MRI measurements were performed on a plant dedicated vertical bore 4.7 T magnet equipped with gradient coils providing up to 300 mT m−1 (Varian, Palo Alto, USA). For plants grown in 34 mm and 56 mm I.D. pots we used a 63 mm I.D. RF coil (sensitive vertical length 60 mm; Varian, Palo Alto, USA). For plants grown in 81 mm I.D. tubes we used a 100 mm I.D. RF coil (sensitive vertical length 100 mm; Varian, Palo Alto, USA). Experimental control was run on a Varian VNMRS console and a Linux PC using the Varian software VnmrJ. For 3D images a multislice spin echo sequence was used (single echo; provided as part of the instrument package by Varian). Measurement parameters are listed in Table 3. For the standard MRI data handling, several tools were written in IDL (ITT, Boulder, USA), including data re-ordering, Fourier transformation, filtering and concatenation of blocks of virtual slices that were generated for each pot. Three-dimensional image rendering was performed using MeVisLab (Mevis Medical Solutions AG, Bremen, Germany).

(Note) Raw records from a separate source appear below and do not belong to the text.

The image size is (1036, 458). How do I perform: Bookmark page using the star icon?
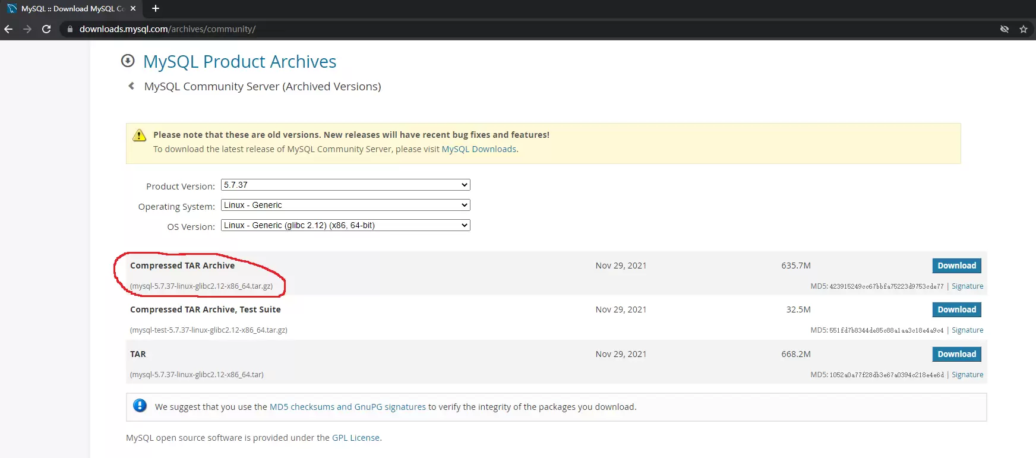1024,29
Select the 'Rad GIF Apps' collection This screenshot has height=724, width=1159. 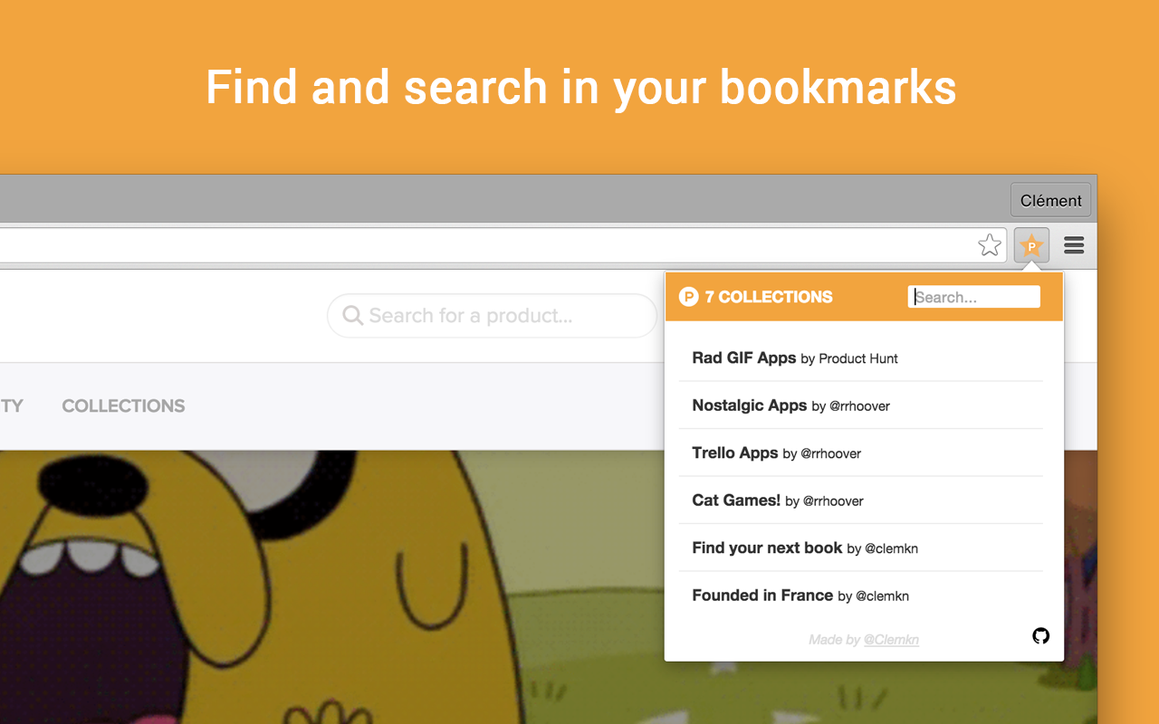point(743,357)
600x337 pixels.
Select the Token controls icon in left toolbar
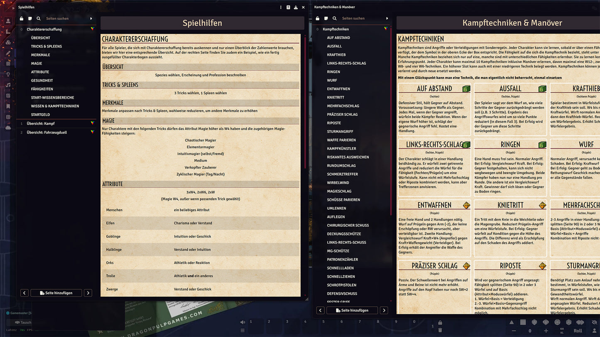coord(8,21)
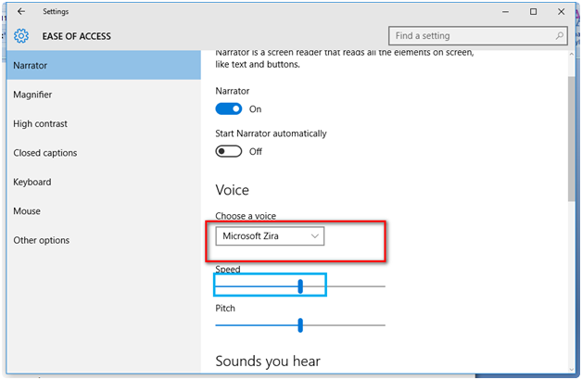
Task: Click the search magnifier icon
Action: pyautogui.click(x=560, y=36)
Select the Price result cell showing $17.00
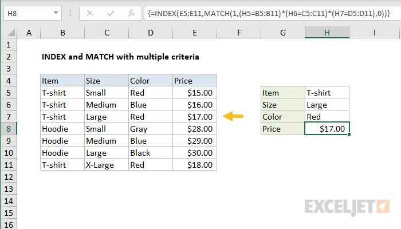This screenshot has width=401, height=229. click(x=327, y=129)
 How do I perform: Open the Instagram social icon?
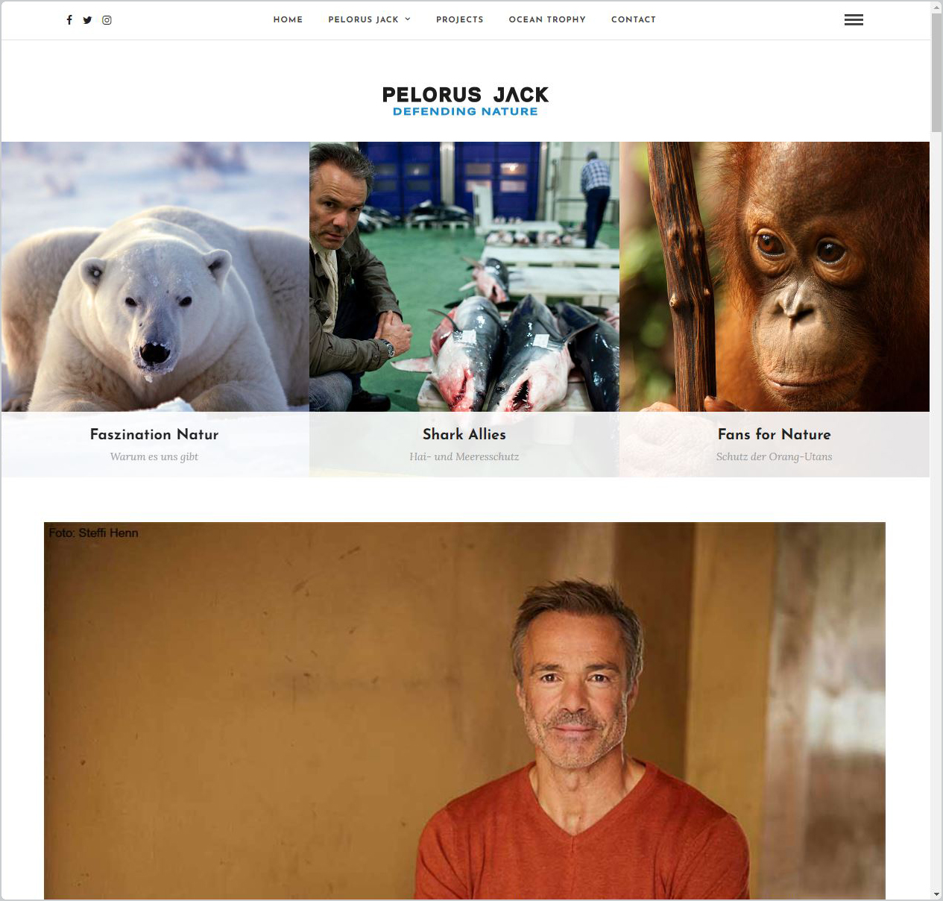click(107, 20)
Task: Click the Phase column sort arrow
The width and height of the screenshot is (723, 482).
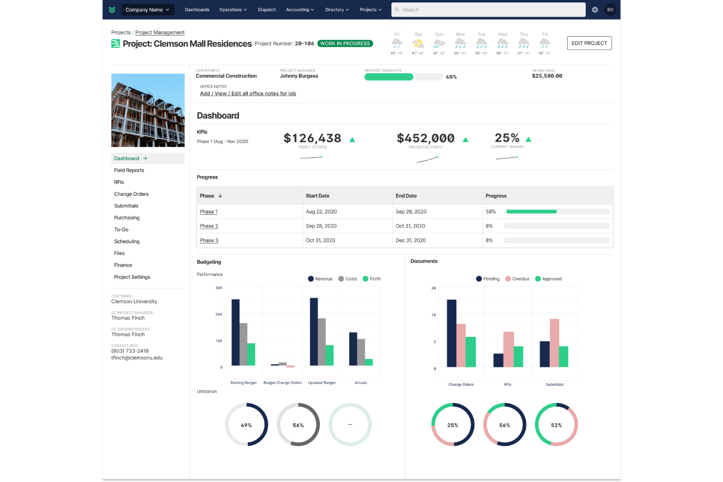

Table 3 Parameters of MRI measurements

Segmentation of roots from MRI images

Segmentation of roots from MRI images was achieved using a simple threshold on the MRI signal. The threshold was set to four times the noise level of the MRI data. For the medium sized pot, the excessive soil water was visible in the MRI images. For this data set the threshold was manually increased to remove the soil voxels.

Image analysis

Prior to root length calculation, the MRI images were co-registered to the CT data by automated image registration using the program FSL [56] and interpolated onto the same grid. As some parts of the CT images could not be segmented, this co-registration step assures that the images of both modalities contain the same part of the root system. Furthermore, effects due to different voxel sizes are avoided by using the same data grid. Root length calculation was done as described by [57], with some adaptations to be able to process not only MRI images but also segmented root masks obtained from the CT data. First, to be able to process the data with our developed software tools the images were downsampled by an integer factor, resulting in isotropic voxel sizes for the individual plant between 300-400 μm. The root system architecture was then extracted by calculating the cheapest path [58] from each segmented root voxel to the manually selected shoot. In Schulz et al. [57], the cost of a path element was determined by the geometrical length and the MRI image intensity at the respective position. For the CT data, the actual image intensity is not a useful measure to describe the root structure, thus we only worked with the segmented root mask. As the ‘image value’ for the segmented mask was either 0 or 1, all paths had equal costs and multiple parallel traces in one root segment did occur during the root extraction. These were avoided by additionally weighting the path costs with the distance transform of the root mask, thus favoring paths that run in the center of the segmented mask. The resulting root trees then needed pruning: paths shorter than 3 mm were removed, as well as paths bridging more than 3.5 mm of non-segmented voxels. After visual inspection of the resulting root system architecture, the total length was finally calculated from it.